Having spent a considerable amount of time in enterprise sales, I understand how easily a career misstep can occur. I've witnessed leading FTSE 100 companies set a revenue threshold, automatically placing anyone who falls below it on a performance improvement plan, regardless of their previous achievements. For instance, if you're an account director managing just two strategic deals in a year, losing one can put you in a precarious position. So, what is the best course of action?
The simplest approach is denial—pretending the setback never happened to maintain an unblemished career. The industry often perpetuates this mindset, with employers demanding ‘consistent achievement against quota,’ despite evidence showing that over 60% of sales representatives regularly fall short. This strategy is risky, as it may lead to discrepancies if your references or P60s do not align.
Another option is deflection, where one blames external factors such as a private equity takeover, economic downturn, insufficient marketing qualified leads (MQLs)/sales qualified leads (SQLs), or poor product-market fit. While this may seem tempting and might even hold some truth, it ultimately lacks accountability.

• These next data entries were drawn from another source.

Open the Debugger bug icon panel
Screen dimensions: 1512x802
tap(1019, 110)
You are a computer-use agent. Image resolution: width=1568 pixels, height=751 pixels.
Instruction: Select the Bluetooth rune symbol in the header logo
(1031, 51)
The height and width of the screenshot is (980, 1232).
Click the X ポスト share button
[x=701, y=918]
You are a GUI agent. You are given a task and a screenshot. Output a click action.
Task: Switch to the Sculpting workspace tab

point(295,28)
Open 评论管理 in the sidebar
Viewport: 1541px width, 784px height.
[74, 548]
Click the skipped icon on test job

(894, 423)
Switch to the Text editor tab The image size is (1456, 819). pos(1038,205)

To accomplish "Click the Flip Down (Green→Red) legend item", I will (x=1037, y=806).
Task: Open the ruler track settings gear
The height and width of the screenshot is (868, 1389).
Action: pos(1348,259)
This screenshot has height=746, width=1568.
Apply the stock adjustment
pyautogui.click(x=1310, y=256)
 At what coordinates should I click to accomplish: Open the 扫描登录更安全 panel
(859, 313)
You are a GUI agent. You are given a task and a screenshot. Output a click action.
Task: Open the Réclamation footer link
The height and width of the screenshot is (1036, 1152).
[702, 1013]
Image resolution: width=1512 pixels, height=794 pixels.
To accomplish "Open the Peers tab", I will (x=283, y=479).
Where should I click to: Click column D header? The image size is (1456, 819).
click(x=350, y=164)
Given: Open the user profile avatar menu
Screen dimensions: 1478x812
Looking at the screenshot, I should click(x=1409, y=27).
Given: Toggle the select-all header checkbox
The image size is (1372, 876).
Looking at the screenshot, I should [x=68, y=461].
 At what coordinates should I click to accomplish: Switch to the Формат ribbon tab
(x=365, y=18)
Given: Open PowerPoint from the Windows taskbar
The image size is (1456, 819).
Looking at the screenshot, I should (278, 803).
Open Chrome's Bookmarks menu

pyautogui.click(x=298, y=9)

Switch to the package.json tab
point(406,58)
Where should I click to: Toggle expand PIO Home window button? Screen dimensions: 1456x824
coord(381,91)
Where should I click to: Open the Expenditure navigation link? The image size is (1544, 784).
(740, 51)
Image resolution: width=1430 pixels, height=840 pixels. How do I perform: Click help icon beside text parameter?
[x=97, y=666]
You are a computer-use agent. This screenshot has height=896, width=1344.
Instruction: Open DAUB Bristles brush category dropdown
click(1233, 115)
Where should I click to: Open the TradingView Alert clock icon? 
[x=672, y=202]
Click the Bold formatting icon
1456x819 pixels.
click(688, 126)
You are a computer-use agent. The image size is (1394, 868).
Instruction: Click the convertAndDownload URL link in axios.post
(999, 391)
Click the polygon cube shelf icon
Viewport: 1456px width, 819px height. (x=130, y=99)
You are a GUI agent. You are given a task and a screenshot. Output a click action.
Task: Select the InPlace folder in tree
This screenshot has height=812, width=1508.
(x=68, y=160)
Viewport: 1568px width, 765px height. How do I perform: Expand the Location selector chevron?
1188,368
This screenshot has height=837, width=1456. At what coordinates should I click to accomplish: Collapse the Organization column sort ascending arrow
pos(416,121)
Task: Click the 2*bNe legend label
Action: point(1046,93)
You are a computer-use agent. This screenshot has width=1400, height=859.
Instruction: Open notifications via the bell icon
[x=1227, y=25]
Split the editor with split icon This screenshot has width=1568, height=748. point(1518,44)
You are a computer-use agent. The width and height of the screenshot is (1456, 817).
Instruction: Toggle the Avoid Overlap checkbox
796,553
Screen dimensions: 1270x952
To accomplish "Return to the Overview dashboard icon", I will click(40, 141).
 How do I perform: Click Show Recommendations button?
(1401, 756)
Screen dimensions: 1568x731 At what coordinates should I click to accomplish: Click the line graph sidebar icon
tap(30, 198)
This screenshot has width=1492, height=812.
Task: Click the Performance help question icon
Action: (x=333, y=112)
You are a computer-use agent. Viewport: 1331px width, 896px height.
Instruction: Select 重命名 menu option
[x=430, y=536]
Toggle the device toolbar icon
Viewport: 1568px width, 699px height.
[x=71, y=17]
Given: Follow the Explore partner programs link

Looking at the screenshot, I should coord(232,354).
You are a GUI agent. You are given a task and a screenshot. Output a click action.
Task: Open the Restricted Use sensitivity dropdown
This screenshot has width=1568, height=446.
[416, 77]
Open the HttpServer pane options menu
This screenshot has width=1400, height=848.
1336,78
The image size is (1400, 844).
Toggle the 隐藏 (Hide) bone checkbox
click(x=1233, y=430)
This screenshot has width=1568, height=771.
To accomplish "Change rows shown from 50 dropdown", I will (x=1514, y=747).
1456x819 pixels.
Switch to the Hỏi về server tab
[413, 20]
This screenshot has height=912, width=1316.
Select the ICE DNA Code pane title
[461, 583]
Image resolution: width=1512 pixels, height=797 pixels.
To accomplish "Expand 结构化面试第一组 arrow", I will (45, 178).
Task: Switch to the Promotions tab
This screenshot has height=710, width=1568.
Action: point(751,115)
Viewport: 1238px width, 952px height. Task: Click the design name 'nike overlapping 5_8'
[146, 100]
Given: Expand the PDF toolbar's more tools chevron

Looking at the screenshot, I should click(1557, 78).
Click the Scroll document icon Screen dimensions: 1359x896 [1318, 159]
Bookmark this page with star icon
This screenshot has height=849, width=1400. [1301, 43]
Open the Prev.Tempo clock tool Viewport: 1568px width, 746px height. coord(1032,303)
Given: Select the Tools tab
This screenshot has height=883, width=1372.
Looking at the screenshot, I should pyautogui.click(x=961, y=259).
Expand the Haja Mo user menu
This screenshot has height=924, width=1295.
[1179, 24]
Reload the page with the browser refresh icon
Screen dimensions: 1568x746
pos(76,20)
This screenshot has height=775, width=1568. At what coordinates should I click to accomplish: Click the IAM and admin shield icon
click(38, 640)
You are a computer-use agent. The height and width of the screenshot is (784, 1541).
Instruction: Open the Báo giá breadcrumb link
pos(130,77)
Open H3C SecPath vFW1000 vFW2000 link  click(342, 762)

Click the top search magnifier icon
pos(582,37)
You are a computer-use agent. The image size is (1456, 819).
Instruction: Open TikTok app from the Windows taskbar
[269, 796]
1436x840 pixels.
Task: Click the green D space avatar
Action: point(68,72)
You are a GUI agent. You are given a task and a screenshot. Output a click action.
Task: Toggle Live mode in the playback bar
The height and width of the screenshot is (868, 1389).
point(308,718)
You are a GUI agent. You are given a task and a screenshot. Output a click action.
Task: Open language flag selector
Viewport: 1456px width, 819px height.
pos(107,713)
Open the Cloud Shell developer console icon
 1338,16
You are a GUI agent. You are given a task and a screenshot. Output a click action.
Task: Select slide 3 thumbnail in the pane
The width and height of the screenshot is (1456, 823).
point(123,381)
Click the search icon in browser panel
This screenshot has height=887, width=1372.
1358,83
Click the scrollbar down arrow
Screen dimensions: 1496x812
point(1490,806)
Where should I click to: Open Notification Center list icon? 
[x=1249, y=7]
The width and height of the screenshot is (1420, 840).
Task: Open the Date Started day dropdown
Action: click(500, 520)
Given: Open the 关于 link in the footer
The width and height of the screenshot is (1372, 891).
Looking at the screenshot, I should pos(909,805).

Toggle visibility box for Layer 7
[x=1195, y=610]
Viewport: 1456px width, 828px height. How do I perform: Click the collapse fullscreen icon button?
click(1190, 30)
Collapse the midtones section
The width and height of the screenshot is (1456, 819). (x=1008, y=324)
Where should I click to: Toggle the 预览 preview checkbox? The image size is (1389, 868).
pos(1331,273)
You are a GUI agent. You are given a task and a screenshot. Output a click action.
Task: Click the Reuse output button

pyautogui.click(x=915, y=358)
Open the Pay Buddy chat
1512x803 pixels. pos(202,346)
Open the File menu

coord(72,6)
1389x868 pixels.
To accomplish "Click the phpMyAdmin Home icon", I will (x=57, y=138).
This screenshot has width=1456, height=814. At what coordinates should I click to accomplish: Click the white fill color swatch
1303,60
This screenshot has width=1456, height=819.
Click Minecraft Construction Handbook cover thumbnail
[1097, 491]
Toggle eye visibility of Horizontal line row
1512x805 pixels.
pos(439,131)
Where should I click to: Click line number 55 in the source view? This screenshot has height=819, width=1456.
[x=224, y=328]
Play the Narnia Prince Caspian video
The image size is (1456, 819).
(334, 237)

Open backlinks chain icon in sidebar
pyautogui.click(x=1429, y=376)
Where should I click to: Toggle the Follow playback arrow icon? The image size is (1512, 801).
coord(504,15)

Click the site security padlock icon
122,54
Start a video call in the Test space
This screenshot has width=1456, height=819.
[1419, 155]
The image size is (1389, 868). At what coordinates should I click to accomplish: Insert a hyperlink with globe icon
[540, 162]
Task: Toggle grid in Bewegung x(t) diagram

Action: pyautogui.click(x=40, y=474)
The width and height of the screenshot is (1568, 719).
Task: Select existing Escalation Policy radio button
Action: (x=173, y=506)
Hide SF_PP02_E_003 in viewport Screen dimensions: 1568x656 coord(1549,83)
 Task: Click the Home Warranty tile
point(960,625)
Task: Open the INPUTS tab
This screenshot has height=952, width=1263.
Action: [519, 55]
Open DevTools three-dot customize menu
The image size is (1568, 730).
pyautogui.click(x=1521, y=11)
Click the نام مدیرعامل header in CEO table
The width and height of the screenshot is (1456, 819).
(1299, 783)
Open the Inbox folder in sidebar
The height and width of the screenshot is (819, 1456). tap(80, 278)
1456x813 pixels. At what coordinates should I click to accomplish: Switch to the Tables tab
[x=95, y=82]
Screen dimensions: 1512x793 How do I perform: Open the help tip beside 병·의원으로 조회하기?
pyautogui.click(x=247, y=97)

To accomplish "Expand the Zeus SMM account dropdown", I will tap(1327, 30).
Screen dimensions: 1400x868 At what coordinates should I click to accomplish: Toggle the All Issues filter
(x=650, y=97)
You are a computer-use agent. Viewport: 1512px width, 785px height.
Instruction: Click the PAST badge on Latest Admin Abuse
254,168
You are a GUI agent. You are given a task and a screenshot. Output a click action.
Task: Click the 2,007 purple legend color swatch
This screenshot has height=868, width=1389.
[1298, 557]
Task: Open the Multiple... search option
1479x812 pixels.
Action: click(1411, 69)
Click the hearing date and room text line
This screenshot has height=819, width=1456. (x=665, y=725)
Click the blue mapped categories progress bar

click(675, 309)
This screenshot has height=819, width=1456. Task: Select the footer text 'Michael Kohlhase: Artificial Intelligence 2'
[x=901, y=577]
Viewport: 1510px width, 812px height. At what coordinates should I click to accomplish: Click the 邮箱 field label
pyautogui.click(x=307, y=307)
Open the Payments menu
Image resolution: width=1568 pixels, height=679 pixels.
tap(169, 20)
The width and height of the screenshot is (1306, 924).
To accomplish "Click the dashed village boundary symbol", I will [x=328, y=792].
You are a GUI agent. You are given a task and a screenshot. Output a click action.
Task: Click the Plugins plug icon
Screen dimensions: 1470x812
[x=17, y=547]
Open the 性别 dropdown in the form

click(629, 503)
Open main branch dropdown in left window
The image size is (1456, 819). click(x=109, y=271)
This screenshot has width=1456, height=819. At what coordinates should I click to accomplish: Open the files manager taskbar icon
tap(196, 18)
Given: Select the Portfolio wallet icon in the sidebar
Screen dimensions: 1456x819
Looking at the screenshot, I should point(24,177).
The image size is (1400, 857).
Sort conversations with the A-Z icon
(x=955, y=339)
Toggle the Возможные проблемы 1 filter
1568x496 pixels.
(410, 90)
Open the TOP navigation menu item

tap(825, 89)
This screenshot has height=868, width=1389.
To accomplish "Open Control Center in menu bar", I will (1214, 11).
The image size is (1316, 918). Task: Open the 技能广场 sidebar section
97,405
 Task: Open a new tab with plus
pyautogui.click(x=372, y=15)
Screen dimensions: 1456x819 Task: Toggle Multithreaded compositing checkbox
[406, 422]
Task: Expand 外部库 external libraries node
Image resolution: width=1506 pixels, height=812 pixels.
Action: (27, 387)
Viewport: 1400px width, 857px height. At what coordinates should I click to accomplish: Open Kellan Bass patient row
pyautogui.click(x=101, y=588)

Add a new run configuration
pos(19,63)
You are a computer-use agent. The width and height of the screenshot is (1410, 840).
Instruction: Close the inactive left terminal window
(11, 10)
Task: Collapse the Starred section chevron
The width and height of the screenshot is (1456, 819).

The most effective approach is to take ownership of the situation. Demonstrating maturity, personal growth, and lessons learned is invaluable. Having a few battle scars can actually enhance the appeal of a seasoned account executive. I also tend to be wary of candidates with flawless track records. Taking responsibility showcases resilience, grit, and a strong determination to succeed. After all, we all appreciate a good comeback story.